People used to smoke (a lot) . . .

I grew up and traveled when international airlines had “Smoking” and “Non-Smoking” sections. At least once, my assigned seat was the row before the smoking section began. If you’re too young to remember that period, imagine how your eyes and nostrils might burn after a trans-Atlantic flight.

I used to smoke . . .

Cigarettes during my 5th grade year (okay, the occasional cigar as an adult, too, particularly on mens’ only, multi-day hikes, where we envisaged ourselves as wannabe-as-tough Bear Gryllses).

My first puffs occurred in the dense and protective cover of Limuru and Tigoni (Kenya) hedges and maize fields. My smoking accomplices (may they never be found out!) and I preferred local Sportsman cigarettes, because they inspired our budding masculinity, their slogan was catchy and cool – “Ni Sawa Hasa!,” and, not least in importance, they were about the cheapest on the market.

sportsman2

I got caught smoking!

One day several Luo friends, my little brother of 3 or 4, and myself were hiding in a large and wild Lantana like bush (the exact name eludes me) situated in an undeveloped expansive area between our house and Lake Victoria. We liked the Lantana like bushes because not only were they secretive and fort-like, similar to corn fields, but you could chew on its minty leaves after smoking, effectively masking our smoking misdeeds.

Foolishly my friends and I decided to light up a single Sportsman. We were sharing it between us when my brother said he wanted to try it. Obviously I said, “no,” to which he smartly (he’s a lawyer now) blackmailed me with, “If you don’t let me I’ll tell dad and mom!”

I suddenly had a brilliant idea. Instead of letting him pull on our cigarette, I lit a match and quickly put it in his mouth. Unfortunately, instead of completely encasing the lit match with his mouth as he should have, effectively snuffing the flame out, and giving him smoke to coolly blow out his mouth and nose like we 5th grade sportsmen were doing, he left his mouth wide open, burning his lip.
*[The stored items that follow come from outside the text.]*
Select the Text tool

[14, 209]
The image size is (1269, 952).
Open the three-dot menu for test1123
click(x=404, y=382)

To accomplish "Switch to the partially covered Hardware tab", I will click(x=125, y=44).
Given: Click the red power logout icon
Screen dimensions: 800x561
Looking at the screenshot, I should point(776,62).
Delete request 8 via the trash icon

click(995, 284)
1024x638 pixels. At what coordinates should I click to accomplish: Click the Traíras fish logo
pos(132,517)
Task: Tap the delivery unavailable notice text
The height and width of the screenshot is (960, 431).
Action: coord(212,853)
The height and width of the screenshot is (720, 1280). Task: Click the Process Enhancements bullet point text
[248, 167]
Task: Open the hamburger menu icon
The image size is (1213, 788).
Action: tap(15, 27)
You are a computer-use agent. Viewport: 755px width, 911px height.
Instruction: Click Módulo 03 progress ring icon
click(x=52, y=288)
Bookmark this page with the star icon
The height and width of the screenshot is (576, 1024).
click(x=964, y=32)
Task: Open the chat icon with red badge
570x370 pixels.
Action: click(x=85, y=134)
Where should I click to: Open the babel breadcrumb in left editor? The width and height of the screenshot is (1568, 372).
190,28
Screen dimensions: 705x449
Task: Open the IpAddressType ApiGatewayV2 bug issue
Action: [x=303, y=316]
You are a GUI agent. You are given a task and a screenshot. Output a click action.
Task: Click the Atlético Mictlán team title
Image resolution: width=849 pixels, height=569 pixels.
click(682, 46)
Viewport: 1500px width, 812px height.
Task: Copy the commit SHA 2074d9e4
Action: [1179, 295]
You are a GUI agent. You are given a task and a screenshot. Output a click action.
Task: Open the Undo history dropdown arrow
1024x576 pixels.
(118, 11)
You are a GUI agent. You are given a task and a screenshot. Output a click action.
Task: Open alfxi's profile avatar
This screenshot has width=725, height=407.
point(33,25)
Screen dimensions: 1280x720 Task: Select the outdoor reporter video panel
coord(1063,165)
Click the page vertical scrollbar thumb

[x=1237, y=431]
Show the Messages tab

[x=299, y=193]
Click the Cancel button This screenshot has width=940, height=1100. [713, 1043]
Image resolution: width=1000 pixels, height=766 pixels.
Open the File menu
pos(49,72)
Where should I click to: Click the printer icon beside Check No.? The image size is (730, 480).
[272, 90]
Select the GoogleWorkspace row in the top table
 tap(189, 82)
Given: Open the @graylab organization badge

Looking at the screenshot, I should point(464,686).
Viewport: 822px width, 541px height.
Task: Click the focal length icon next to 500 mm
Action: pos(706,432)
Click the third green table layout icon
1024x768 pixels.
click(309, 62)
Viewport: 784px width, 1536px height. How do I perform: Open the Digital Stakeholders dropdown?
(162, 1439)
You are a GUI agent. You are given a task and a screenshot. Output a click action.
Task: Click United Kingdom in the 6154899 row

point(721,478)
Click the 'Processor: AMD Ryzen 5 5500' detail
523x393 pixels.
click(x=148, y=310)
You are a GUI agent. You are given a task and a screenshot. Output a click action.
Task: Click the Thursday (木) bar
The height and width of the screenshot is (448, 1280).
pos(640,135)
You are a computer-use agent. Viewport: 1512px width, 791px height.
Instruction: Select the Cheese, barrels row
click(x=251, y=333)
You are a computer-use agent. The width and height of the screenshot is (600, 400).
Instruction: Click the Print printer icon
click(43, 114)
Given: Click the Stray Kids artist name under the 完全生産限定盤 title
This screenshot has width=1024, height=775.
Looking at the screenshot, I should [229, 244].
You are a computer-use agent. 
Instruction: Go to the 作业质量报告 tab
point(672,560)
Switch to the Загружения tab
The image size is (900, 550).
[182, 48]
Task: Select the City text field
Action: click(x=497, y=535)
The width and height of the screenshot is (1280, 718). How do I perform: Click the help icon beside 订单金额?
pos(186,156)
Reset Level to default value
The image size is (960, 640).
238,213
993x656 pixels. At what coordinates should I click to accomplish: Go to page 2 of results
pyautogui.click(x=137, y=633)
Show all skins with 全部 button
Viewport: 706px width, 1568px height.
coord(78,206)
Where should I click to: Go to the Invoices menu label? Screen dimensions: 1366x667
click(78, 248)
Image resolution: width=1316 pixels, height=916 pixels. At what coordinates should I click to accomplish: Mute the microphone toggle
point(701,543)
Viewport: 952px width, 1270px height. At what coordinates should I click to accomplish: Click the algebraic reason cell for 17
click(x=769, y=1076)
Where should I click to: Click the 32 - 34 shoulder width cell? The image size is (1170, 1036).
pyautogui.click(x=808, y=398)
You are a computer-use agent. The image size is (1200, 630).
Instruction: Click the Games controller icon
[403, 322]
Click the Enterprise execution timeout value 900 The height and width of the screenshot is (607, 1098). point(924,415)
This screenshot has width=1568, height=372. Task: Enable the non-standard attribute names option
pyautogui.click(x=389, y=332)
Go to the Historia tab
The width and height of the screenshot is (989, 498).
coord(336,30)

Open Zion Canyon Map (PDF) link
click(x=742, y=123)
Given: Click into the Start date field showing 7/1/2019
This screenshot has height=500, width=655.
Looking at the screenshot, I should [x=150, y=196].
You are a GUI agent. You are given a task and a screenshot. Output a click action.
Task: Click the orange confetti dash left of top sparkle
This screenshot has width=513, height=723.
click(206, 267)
He immediately bolted screaming from the bush in the direction of home, and upon arrival did . . . well, you know what! When I arrived home it wasn’t long before my mom informed me that my dad wanted to see me. He was in his wood shop with his protective eye glasses sitting atop his head, and a craftsman pencil wedged between his ear and side of head.

Surprise of surprises! Contrary to my fearful expectations, my dad didn’t verbally or physically launch or lurch at me. Instead he began personally confessing to his own prior smoking habits, and sweetened it by sharing that one or more of my siblings had similarly experimented with smoking. Instead of punishing me, he simply told me that he would not tolerate any more of my hiding and conniving. If I was intent on smoking, so be it, but he insisted I start smoking in public and among friends and family.

Well, wouldn’t you know it! He cured my 5th grade smoking habit! By de-criminalizing my activity, he de-incentivized me from wanting to smoke further.

Years later, and five children of my own, I’m grateful for this early (and wise) parenting lesson. It’s all too tempting as a parent, when your own life stress is near bowing you in half, and your child’s sudden discovered misdeed(s) adds extra strain to life and living, to reactively lash out punitively.

Sometimes that might be necessary and appropriate (the punitive part; not the lashing out). Many more times, however, it seems more productive to take a moment and share your own personal struggles and mistakes, thereby decriminalizing and de-stigmatizing your child’s mistakes.

As with my own smoking experiment, a calm and measured response just might provide your child with a new felt sense of self-worth and a nurturing seedbed for re-engaging life and its challenges, rather than a big, fat branded “L” on the forehead.